▶ _JOB 1_: From the review, quote the passage between "A Play, a Pie" and "the world outside.", inclusive.
▶ _JOB 2_: According to the review, which milestone would the Play, Pie and Pint at the Oran Mor soon be celebrating?

▶ _PAGE_:
◆ ◆ ◆
The Biscuit

IMG_8760i Stephen Clyde, Shonagh Price.jpg


A Play, a Pie and a Pint
Oran Mor, Glasgow
Oct 29th – Nov 3rd

Script: three-stars.png Stagecraft: three-stars.png Performance: three-stars.png    


The house announcer waited for the crowd to hush before telling us that the Play, Pie and Pint at the Oran Mor, Glasgow, would soon be celebrating its 500th play. There was an air of excitement in the room, a plush, adaptable space, as, fed and watered, everyone readied themselves for the show, “Biscuit” to begin. The small stage space at the back was lit up and the action started with a well-dressed man and woman in conversation, and a third, male, figure lying on the floor. The three were in a panic room, with the assumption that something had gone very wrong in the world outside.
◆ ◆ ◆
▶ _SUPPLIED MATERIAL_:
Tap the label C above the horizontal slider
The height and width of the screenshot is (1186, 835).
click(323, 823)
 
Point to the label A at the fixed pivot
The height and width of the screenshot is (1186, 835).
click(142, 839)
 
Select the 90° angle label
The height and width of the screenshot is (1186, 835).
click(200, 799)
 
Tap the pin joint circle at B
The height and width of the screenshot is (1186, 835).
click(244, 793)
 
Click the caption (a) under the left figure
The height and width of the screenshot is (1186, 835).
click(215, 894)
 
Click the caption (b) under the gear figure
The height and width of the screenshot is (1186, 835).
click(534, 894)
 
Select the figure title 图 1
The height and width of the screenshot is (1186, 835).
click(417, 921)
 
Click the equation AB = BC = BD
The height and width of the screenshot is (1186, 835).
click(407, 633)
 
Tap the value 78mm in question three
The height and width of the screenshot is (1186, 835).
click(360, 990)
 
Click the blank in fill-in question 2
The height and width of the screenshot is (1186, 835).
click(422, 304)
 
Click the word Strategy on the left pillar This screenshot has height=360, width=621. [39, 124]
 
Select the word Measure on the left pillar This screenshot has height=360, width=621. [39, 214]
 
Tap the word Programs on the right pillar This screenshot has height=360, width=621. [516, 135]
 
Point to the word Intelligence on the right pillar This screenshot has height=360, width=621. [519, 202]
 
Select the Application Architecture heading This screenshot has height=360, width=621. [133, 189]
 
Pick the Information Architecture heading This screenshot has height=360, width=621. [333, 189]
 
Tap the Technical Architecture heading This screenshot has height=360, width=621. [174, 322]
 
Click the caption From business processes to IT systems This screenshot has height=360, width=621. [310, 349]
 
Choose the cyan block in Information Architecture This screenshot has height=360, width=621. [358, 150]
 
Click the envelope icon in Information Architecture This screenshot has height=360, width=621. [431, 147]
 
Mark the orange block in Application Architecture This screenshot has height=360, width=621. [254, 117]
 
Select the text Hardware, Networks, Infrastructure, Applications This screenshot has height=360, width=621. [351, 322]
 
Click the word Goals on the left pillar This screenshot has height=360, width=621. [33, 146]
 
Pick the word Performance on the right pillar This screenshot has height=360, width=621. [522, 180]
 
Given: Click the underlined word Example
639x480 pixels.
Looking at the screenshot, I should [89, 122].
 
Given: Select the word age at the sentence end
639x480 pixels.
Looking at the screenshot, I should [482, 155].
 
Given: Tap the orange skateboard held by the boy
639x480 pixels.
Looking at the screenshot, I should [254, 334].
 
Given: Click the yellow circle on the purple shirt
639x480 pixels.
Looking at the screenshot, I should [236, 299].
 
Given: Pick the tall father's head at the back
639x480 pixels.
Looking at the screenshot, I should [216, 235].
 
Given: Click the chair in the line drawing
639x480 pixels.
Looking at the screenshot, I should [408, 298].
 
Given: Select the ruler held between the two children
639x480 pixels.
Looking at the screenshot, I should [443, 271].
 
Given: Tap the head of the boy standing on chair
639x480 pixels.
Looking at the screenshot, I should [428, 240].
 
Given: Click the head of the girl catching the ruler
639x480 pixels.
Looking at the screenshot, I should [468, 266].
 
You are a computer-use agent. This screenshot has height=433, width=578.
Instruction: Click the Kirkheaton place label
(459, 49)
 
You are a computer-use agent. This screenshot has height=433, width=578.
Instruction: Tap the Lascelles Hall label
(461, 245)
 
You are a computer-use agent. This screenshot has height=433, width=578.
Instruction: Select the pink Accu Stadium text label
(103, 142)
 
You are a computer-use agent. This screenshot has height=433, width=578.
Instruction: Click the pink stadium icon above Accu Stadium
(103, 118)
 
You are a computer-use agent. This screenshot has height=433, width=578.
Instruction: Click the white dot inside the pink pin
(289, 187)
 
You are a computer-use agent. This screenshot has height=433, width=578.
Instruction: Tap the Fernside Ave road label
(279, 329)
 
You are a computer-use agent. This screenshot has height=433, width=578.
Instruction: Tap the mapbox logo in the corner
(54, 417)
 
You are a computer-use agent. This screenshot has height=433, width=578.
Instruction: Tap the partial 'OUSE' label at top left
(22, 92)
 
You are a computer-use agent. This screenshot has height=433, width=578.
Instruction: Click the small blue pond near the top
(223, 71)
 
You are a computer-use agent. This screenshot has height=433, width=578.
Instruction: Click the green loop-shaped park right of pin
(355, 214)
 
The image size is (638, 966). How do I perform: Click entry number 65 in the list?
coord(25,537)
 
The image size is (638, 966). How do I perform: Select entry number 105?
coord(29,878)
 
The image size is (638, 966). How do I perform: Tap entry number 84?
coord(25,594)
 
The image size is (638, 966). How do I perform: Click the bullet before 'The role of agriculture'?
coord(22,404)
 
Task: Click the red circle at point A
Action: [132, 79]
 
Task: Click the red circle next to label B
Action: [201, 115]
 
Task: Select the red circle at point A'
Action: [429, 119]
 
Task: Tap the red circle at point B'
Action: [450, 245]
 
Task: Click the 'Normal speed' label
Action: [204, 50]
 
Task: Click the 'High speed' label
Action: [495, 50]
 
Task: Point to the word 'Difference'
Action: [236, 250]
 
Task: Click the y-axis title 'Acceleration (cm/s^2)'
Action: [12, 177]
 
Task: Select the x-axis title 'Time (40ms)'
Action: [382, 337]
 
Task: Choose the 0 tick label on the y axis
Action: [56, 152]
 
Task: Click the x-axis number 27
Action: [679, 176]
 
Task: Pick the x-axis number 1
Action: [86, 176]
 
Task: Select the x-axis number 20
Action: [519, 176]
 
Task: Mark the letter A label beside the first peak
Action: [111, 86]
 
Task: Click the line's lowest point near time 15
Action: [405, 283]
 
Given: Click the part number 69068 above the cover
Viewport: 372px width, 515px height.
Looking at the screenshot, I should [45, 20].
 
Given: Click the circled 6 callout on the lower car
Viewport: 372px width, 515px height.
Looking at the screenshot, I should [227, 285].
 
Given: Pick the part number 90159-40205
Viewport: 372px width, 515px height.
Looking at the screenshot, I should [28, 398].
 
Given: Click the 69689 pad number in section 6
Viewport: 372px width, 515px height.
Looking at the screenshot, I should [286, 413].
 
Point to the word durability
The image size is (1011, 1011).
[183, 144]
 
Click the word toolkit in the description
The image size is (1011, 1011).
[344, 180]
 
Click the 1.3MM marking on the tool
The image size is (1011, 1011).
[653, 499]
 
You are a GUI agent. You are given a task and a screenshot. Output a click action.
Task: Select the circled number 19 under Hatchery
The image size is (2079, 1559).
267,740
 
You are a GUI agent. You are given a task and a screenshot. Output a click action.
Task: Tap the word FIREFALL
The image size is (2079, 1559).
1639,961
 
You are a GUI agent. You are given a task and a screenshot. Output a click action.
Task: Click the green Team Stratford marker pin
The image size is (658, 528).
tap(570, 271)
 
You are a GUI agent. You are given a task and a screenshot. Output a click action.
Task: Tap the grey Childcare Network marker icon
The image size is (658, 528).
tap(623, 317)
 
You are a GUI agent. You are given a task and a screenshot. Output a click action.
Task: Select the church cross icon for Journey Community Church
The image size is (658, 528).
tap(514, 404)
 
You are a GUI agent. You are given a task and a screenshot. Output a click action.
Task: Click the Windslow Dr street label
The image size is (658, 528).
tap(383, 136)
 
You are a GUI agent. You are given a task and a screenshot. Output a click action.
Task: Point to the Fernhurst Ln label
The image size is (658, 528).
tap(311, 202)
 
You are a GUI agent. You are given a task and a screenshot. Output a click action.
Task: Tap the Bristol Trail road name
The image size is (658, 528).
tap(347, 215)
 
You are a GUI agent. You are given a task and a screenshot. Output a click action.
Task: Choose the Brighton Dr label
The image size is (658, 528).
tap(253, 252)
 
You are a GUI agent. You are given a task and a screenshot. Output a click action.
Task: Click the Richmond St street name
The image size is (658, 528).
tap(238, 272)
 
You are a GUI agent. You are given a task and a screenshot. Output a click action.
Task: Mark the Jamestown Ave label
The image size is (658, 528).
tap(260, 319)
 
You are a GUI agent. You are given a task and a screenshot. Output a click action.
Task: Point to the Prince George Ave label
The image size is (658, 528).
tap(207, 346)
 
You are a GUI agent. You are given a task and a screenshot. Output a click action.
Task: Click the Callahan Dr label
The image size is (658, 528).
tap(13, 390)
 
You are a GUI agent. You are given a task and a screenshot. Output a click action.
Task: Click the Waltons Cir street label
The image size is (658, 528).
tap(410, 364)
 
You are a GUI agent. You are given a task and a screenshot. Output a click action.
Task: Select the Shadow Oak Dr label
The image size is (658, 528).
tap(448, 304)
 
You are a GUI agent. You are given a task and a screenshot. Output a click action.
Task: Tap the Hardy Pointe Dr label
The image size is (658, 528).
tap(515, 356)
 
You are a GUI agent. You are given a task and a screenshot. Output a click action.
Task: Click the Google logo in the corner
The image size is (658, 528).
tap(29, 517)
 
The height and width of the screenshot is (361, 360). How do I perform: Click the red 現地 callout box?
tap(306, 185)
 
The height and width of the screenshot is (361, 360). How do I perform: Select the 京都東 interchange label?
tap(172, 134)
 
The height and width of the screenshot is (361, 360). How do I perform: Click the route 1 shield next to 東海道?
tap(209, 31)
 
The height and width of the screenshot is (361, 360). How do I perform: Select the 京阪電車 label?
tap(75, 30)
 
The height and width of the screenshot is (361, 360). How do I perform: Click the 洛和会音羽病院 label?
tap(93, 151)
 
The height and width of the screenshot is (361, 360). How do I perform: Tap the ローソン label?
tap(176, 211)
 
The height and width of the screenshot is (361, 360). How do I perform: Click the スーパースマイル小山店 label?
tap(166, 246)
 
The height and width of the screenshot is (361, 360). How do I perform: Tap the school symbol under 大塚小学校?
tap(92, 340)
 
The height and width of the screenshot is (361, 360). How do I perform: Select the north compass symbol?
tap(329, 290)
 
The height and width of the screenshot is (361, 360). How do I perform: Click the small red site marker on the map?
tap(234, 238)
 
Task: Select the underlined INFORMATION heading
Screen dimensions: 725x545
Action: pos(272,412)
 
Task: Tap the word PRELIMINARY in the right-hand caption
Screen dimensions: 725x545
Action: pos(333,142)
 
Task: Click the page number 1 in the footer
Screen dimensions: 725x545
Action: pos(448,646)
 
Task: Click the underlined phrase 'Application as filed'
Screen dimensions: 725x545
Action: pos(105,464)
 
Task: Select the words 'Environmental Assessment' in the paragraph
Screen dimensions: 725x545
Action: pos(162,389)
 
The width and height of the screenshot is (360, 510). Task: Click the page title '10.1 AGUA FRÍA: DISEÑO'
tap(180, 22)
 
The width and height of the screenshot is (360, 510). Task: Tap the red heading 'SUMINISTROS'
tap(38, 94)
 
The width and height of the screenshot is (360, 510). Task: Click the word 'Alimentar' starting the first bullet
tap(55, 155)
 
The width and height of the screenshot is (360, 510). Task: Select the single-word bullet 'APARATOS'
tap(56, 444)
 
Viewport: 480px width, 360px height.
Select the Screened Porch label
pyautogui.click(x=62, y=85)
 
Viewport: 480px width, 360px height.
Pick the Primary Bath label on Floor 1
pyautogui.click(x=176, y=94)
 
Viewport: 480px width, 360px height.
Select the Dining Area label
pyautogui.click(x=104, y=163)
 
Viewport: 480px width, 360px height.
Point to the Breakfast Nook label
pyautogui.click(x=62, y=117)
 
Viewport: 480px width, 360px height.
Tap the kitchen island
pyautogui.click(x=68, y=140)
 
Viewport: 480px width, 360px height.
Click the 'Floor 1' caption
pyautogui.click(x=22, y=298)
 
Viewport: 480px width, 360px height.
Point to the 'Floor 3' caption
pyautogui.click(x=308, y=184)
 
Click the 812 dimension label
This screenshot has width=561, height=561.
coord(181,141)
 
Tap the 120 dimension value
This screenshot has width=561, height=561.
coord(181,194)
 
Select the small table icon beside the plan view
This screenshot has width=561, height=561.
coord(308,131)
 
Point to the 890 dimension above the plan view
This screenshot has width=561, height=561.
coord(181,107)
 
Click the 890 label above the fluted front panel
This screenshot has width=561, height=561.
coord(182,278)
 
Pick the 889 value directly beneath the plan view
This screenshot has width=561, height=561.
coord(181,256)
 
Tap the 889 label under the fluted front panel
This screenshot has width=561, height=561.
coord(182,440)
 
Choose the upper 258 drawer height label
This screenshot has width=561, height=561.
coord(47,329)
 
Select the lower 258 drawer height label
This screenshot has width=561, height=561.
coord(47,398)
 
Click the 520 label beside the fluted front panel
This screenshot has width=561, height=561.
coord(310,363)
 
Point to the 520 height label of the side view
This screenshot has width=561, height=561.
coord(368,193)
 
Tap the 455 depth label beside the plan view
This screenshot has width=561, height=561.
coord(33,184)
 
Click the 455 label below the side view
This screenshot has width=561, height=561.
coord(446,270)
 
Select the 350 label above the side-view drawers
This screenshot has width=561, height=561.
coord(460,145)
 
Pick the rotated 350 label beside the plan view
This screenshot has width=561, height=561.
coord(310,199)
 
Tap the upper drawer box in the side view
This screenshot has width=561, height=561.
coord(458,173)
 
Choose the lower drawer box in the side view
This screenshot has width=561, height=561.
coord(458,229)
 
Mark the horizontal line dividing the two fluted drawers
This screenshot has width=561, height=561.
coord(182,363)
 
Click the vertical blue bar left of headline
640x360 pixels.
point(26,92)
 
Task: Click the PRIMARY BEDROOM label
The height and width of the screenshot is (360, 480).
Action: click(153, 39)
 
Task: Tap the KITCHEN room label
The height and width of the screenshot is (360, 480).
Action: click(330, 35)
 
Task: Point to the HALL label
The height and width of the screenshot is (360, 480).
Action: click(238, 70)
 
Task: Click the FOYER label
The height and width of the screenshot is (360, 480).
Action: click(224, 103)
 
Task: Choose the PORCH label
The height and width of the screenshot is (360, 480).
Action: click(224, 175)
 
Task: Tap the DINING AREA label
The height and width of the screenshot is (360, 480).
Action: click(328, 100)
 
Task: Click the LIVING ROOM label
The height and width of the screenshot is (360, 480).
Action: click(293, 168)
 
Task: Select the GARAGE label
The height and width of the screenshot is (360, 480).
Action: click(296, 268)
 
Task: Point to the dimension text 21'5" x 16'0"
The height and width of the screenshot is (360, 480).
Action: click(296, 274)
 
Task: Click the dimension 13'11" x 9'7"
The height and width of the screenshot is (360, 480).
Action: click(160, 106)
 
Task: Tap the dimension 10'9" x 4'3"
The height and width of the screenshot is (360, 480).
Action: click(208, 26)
◆ ◆ ◆
▶ _TASK SOLUTION 1_:
A Play, a Pie and a Pint
Oran Mor, Glasgow
Oct 29th – Nov 3rd

Script: three-stars.png Stagecraft: three-stars.png Performance: three-stars.png    


The house announcer waited for the crowd to hush before telling us that the Play, Pie and Pint at the Oran Mor, Glasgow, would soon be celebrating its 500th play. There was an air of excitement in the room, a plush, adaptable space, as, fed and watered, everyone readied themselves for the show, “Biscuit” to begin. The small stage space at the back was lit up and the action started with a well-dressed man and woman in conversation, and a third, male, figure lying on the floor. The three were in a panic room, with the assumption that something had gone very wrong in the world outside.

▶ _TASK SOLUTION 2_: Its 500th play.